■ Aim of the exercise ■
Copy out every one of the following items word for word.

━━━ Dataset ━━━

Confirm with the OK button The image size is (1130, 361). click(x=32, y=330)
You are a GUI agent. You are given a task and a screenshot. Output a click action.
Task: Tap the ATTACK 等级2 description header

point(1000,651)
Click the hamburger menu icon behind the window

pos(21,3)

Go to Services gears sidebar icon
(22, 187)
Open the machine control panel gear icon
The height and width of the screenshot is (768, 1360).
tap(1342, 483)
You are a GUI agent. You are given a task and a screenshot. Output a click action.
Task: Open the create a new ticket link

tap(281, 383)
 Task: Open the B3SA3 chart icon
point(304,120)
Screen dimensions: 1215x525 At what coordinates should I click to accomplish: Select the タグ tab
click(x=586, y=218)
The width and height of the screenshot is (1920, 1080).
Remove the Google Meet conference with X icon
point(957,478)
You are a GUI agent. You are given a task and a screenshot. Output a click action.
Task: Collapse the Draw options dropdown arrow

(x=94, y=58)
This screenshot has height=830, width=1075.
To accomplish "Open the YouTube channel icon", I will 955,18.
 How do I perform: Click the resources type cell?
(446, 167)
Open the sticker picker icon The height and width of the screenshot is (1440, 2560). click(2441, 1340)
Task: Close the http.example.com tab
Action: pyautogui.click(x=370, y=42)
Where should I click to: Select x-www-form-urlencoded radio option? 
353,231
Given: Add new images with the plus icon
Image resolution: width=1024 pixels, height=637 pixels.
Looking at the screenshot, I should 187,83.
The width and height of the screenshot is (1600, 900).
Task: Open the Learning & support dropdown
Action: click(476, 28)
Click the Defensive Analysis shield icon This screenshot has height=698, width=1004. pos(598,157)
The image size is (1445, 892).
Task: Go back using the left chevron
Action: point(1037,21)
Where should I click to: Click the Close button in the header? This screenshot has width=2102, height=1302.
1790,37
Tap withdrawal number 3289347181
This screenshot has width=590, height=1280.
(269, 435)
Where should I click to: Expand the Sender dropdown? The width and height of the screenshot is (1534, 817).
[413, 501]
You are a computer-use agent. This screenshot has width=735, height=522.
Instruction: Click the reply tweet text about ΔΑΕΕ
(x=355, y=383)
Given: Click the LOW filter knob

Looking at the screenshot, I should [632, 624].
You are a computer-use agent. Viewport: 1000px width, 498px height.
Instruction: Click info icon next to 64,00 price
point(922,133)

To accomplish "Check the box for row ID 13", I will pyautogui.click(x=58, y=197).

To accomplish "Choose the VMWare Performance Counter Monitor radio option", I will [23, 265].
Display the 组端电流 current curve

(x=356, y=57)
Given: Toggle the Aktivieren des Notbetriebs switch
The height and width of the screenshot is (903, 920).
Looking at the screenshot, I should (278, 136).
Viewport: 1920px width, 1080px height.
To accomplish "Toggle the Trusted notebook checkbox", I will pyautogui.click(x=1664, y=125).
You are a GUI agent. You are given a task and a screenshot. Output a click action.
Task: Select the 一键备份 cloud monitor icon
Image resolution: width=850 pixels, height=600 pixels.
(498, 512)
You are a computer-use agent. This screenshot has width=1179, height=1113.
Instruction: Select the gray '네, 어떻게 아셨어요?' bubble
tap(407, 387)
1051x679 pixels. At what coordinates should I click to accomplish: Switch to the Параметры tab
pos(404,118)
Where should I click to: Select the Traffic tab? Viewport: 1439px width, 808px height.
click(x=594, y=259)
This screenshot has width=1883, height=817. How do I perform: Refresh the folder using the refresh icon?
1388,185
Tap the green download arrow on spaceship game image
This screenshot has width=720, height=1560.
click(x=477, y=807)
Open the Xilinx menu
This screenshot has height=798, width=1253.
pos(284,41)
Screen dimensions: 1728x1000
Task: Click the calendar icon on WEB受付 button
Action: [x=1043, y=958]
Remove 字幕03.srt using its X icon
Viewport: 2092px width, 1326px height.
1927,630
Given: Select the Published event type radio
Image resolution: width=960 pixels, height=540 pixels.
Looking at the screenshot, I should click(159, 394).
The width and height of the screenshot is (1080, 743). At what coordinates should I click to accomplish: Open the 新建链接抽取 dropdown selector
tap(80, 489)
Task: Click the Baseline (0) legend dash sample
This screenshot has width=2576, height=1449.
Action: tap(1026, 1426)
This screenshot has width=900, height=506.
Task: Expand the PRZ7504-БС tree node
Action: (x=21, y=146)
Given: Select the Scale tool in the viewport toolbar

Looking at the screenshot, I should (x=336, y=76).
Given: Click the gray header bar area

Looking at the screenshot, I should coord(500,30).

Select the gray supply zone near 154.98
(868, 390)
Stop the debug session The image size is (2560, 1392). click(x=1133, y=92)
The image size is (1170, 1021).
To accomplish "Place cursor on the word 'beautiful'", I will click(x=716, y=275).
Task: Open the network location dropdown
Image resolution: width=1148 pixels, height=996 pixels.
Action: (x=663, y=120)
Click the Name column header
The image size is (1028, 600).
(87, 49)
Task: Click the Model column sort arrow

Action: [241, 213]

━━━

■ Final result ■
Confirm with the OK button The image size is (1130, 361). click(x=32, y=330)
You are a GUI agent. You are given a task and a screenshot. Output a click action.
Task: Tap the ATTACK 等级2 description header

point(1000,651)
Click the hamburger menu icon behind the window

pos(21,3)

Go to Services gears sidebar icon
(22, 187)
Open the machine control panel gear icon
The height and width of the screenshot is (768, 1360).
tap(1342, 483)
You are a GUI agent. You are given a task and a screenshot. Output a click action.
Task: Open the create a new ticket link

tap(281, 383)
 Task: Open the B3SA3 chart icon
point(304,120)
Screen dimensions: 1215x525 At what coordinates should I click to accomplish: Select the タグ tab
click(x=586, y=218)
The width and height of the screenshot is (1920, 1080).
Remove the Google Meet conference with X icon
point(957,478)
You are a GUI agent. You are given a task and a screenshot. Output a click action.
Task: Collapse the Draw options dropdown arrow

(x=94, y=58)
This screenshot has height=830, width=1075.
To accomplish "Open the YouTube channel icon", I will 955,18.
 How do I perform: Click the resources type cell?
(446, 167)
Open the sticker picker icon The height and width of the screenshot is (1440, 2560). click(2441, 1340)
Task: Close the http.example.com tab
Action: pyautogui.click(x=370, y=42)
Where should I click to: Select x-www-form-urlencoded radio option? 
353,231
Given: Add new images with the plus icon
Image resolution: width=1024 pixels, height=637 pixels.
Looking at the screenshot, I should 187,83.
The width and height of the screenshot is (1600, 900).
Task: Open the Learning & support dropdown
Action: click(476, 28)
Click the Defensive Analysis shield icon This screenshot has height=698, width=1004. pos(598,157)
The image size is (1445, 892).
Task: Go back using the left chevron
Action: point(1037,21)
Where should I click to: Click the Close button in the header? This screenshot has width=2102, height=1302.
1790,37
Tap withdrawal number 3289347181
This screenshot has width=590, height=1280.
(269, 435)
Where should I click to: Expand the Sender dropdown? The width and height of the screenshot is (1534, 817).
[413, 501]
You are a computer-use agent. This screenshot has width=735, height=522.
Instruction: Click the reply tweet text about ΔΑΕΕ
(x=355, y=383)
Given: Click the LOW filter knob

Looking at the screenshot, I should [632, 624].
You are a computer-use agent. Viewport: 1000px width, 498px height.
Instruction: Click info icon next to 64,00 price
point(922,133)

To accomplish "Check the box for row ID 13", I will pyautogui.click(x=58, y=197).

To accomplish "Choose the VMWare Performance Counter Monitor radio option", I will [23, 265].
Display the 组端电流 current curve

(x=356, y=57)
Given: Toggle the Aktivieren des Notbetriebs switch
The height and width of the screenshot is (903, 920).
Looking at the screenshot, I should (278, 136).
Viewport: 1920px width, 1080px height.
To accomplish "Toggle the Trusted notebook checkbox", I will pyautogui.click(x=1664, y=125).
You are a GUI agent. You are given a task and a screenshot. Output a click action.
Task: Select the 一键备份 cloud monitor icon
Image resolution: width=850 pixels, height=600 pixels.
(498, 512)
You are a computer-use agent. This screenshot has width=1179, height=1113.
Instruction: Select the gray '네, 어떻게 아셨어요?' bubble
tap(407, 387)
1051x679 pixels. At what coordinates should I click to accomplish: Switch to the Параметры tab
pos(404,118)
Where should I click to: Select the Traffic tab? Viewport: 1439px width, 808px height.
click(x=594, y=259)
This screenshot has width=1883, height=817. How do I perform: Refresh the folder using the refresh icon?
1388,185
Tap the green download arrow on spaceship game image
This screenshot has width=720, height=1560.
click(x=477, y=807)
Open the Xilinx menu
This screenshot has height=798, width=1253.
pos(284,41)
Screen dimensions: 1728x1000
Task: Click the calendar icon on WEB受付 button
Action: [x=1043, y=958]
Remove 字幕03.srt using its X icon
Viewport: 2092px width, 1326px height.
1927,630
Given: Select the Published event type radio
Image resolution: width=960 pixels, height=540 pixels.
Looking at the screenshot, I should click(159, 394).
The width and height of the screenshot is (1080, 743). At what coordinates should I click to accomplish: Open the 新建链接抽取 dropdown selector
tap(80, 489)
Task: Click the Baseline (0) legend dash sample
This screenshot has width=2576, height=1449.
Action: tap(1026, 1426)
This screenshot has width=900, height=506.
Task: Expand the PRZ7504-БС tree node
Action: (x=21, y=146)
Given: Select the Scale tool in the viewport toolbar

Looking at the screenshot, I should (x=336, y=76).
Given: Click the gray header bar area

Looking at the screenshot, I should coord(500,30).

Select the gray supply zone near 154.98
(868, 390)
Stop the debug session The image size is (2560, 1392). click(x=1133, y=92)
The image size is (1170, 1021).
To accomplish "Place cursor on the word 'beautiful'", I will click(x=716, y=275).
Task: Open the network location dropdown
Image resolution: width=1148 pixels, height=996 pixels.
Action: (x=663, y=120)
Click the Name column header
The image size is (1028, 600).
(87, 49)
Task: Click the Model column sort arrow

Action: [241, 213]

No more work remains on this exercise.